The United Kingdom’s Department for Business Innovation and Skills (UK-BIS) recently released a notice to exporters with regard to exports of propofol from the U.K. to the United States. Propofol is probably best known these days as the sedative that cancelled Michael Jackson’s final tour. But the export ban is not the result of any special solicitude for The Gloved One or other substance-abusing American pop stars. (After Amy Winehouse, I think that Great Britain would be in no position to get on its high horse about chemically dependent pop stars in other countries.)

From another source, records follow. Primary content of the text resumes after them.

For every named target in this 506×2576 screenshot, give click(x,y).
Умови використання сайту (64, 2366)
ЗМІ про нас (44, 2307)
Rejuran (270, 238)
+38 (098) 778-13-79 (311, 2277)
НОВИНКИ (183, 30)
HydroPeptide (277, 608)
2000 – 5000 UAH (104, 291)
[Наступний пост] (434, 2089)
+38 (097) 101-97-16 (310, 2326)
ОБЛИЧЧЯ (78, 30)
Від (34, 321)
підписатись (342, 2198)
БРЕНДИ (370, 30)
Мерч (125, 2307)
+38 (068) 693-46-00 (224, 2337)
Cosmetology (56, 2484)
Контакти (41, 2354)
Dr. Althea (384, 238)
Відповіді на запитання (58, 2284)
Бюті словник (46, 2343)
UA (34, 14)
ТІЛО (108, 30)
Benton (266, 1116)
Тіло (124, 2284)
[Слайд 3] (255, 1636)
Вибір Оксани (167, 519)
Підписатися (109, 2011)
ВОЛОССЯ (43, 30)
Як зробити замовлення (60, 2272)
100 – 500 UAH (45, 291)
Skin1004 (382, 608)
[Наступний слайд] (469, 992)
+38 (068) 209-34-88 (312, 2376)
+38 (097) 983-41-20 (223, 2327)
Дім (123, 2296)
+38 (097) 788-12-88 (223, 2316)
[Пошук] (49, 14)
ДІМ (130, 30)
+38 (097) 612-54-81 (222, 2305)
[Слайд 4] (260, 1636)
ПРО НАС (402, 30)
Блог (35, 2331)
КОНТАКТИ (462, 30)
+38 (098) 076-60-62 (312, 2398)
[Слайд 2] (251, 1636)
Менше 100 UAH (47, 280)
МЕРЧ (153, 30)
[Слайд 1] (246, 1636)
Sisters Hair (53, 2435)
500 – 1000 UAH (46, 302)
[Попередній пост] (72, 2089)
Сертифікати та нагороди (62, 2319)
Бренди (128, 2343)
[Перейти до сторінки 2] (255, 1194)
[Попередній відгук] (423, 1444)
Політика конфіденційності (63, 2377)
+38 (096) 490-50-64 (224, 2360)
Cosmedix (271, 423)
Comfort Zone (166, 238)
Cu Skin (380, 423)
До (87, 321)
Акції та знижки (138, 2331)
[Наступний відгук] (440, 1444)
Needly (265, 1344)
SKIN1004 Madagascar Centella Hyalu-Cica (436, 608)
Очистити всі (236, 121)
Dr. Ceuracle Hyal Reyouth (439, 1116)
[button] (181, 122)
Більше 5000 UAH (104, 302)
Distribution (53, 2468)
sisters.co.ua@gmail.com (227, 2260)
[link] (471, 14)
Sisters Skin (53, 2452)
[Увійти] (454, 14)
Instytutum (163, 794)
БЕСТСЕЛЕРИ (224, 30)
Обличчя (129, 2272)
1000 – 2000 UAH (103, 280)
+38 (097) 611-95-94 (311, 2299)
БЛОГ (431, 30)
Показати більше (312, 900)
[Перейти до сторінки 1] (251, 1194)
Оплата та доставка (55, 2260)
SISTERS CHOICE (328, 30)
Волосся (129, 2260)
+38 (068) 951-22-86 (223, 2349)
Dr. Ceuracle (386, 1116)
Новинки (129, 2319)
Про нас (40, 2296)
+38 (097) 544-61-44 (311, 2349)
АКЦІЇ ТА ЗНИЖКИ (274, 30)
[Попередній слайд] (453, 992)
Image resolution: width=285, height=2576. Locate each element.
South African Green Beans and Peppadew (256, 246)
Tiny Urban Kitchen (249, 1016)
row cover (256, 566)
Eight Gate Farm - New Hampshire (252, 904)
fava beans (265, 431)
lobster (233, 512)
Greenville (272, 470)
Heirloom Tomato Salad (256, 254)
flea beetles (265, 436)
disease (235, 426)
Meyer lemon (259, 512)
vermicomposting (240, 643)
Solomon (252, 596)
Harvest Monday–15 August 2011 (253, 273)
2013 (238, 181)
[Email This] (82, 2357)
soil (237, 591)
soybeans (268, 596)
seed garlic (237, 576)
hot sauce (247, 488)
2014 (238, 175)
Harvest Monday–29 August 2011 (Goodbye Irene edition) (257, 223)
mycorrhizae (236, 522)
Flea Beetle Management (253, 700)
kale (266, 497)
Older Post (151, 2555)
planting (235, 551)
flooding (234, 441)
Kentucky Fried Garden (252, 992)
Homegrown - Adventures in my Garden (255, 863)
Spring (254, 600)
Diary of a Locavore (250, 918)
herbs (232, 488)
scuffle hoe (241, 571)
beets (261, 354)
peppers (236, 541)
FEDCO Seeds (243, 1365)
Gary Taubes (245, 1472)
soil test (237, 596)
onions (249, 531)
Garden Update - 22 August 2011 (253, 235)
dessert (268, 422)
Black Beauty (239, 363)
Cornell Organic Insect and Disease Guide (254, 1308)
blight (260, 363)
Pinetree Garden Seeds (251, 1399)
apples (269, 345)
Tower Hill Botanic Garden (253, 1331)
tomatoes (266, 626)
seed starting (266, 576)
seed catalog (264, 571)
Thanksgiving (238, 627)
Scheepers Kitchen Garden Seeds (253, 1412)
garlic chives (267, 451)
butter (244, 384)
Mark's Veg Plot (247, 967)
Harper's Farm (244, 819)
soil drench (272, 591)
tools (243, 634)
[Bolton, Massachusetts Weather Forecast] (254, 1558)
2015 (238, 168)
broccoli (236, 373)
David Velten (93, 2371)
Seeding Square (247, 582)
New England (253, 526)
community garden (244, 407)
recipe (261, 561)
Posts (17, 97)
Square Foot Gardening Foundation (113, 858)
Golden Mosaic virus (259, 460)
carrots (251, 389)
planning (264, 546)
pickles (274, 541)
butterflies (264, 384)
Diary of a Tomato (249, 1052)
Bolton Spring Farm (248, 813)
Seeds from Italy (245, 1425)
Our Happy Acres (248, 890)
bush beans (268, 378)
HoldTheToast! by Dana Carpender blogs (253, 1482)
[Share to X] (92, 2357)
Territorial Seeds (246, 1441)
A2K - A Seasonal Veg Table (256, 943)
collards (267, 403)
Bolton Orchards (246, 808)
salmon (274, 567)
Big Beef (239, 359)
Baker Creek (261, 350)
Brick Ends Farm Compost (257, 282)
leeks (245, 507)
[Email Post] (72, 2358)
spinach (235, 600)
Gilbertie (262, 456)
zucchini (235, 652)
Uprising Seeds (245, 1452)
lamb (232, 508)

What caused the U.K. to overlook its special relationship with the United States and instead treat us as a naughty child unworthy of one of its pharmaceutical exports were news reports that the state of Missouri planned to use propofol as part of its lethal injection cocktail when executing prisoners. There are no indications that that this action by the United Kingdom has caused the State of Missouri to reconsider its position on capital punishment. Propofol is available generically and is produced worldwide.

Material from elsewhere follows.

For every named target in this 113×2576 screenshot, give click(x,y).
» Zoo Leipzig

My favorite part of the notice is this:
This control reflects the Government’s opposition to the use of the death penalty in all circumstances. Following consultation with applicable industry and other bodies, we assessed that the trade between the UK and the USA in propofol appears to be negligible, and therefore we expect the impact on UK businesses to be low.

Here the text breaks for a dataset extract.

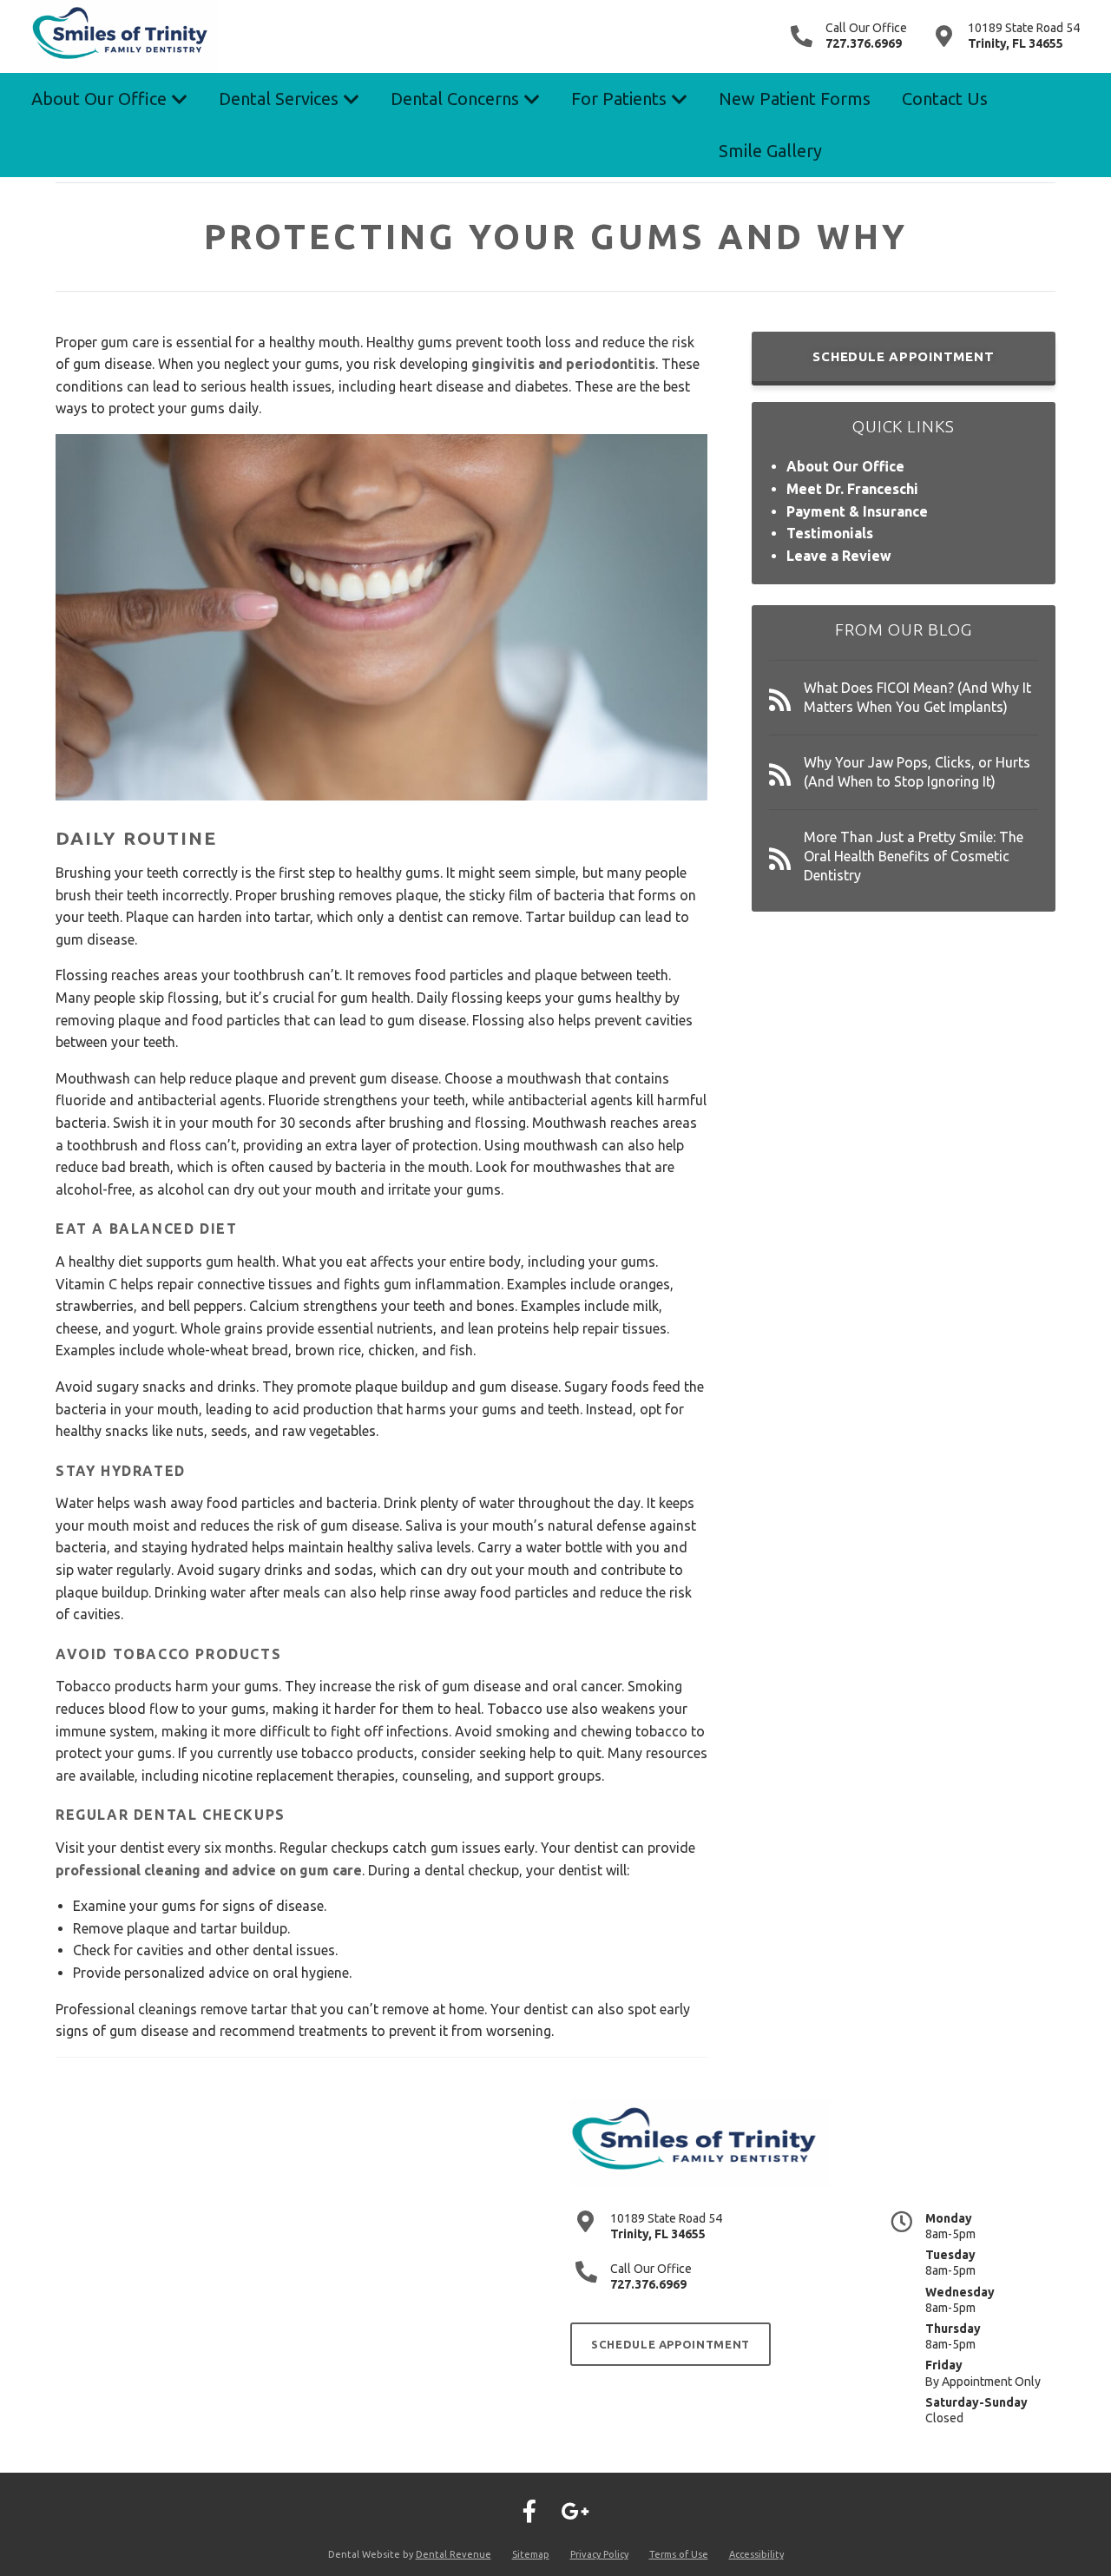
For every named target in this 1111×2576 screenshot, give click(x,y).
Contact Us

These moral reservations, of course, came to late to save Admiral Bing whom the British unceremoniously shot, as Voltaire said, “pour encourager les autres.” Best of all, these moral reservations come at no cost to British industry because, apparently, propofol isn’t actually being exported in any measurable amounts from the U.K. to the U.S. Millionaires are also similarly admirable when they state their profound opposition to stealing pennies from toddlers.